2. Now we have to make Vapor executable and move it into the bin directory, so we can run vapor in our shell with the ‘vapor’ command. Run the following:

chmod +x vapor
sudo mv vapor /usr/local/bin
Installing Vapor CLI

3. Let’s verify Vapor is working correctly by typing:

vapor help
Verifying Vapor

4. You may notice that Vapor is a little on the slow side. This is because Vapor is not compiled. We can make it faster by compiling it. Simply type:

vapor self compile

Compiling your Vapor app

Now that we have successfully installed Swift and Vapor. We can begin by deploying our Vapor app. For this tutorial, I’m going to use the example app provided by the Vapor CLI. However feel free to download any other Vapor app, for example cloning an existing app with ‘git clone’.
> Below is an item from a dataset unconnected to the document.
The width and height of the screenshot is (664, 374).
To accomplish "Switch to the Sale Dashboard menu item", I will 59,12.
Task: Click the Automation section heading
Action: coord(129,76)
  1. Let’s create a new vapor project by running:
vapor new hello-world

2. Now we need to change directory into the vapor app.

cd hello-world

3. Now we can build our vapour app, as follows:

vapor build
Building and compiling Vapor app

If you successfully managed to compile your vapor app without any errors, then congrats, you can skip the next section. However chances are if you chose the smallest option with 512MB of ram, you may encourger a weird error, ‘Error: Could not build project.’. Don’t panic, we will fix this in the next section.

Increasing your Swap Size

If while compiling you encountered the following error:

This means that while compiling your project, Swift was unable to allocate the memory it required to run. Since on DigitalOcean we chose the option with the a small 512MB of RAM. Our server couldn’t provide enough memory to Swift, and thus it failed. Your first thought maybe to think that we may need to upgrade our server to a more expensive plan. But we have an alternative solution that won’t cost any more money. Since Swift ran out of memory, we can use part of our hard drive space to act as virtual memory for our server. This is known as a Swap. We need to increase the size of our Swap in order for Swift to run properly.

  1. We need to turn off all existing swaps by typing:
sudo swapoff -a

2. Resize the Swap to 1GB, this should be enough memory for Swift, as follows:

sudo dd if=/dev/zero of=/swapfile bs=1M count=1024

3. Make our new Swapfile usable, by running:

sudo mkswap /swapfile

4. Turn on the swapfile

sudo swapon /swapfile

Now we have added a Swap of 1GB. Rerun vapor build again. And if everything worked, it should compile successfully.

Run Vapor App

Now we have successfully compiled our vapor project. We can finally run it and see the fruits of our labour in the browser.

  1. To run a vapor app. We need to run the command ‘vapor run’. We also specify the port we want vapor to run on. In this case, we are using port 80, this is the port that web browsers default to when you enter a site into the browser.
vapor run --port=80

2. Now visit your server IP in your browser of choice. You should see your vapor web app.

Congrats. You have successfully deployed a Vapor app written in Swift on your server. Remember that you will be charged $5 per month, for having your droplet. So don’t forget to delete it after you are finished.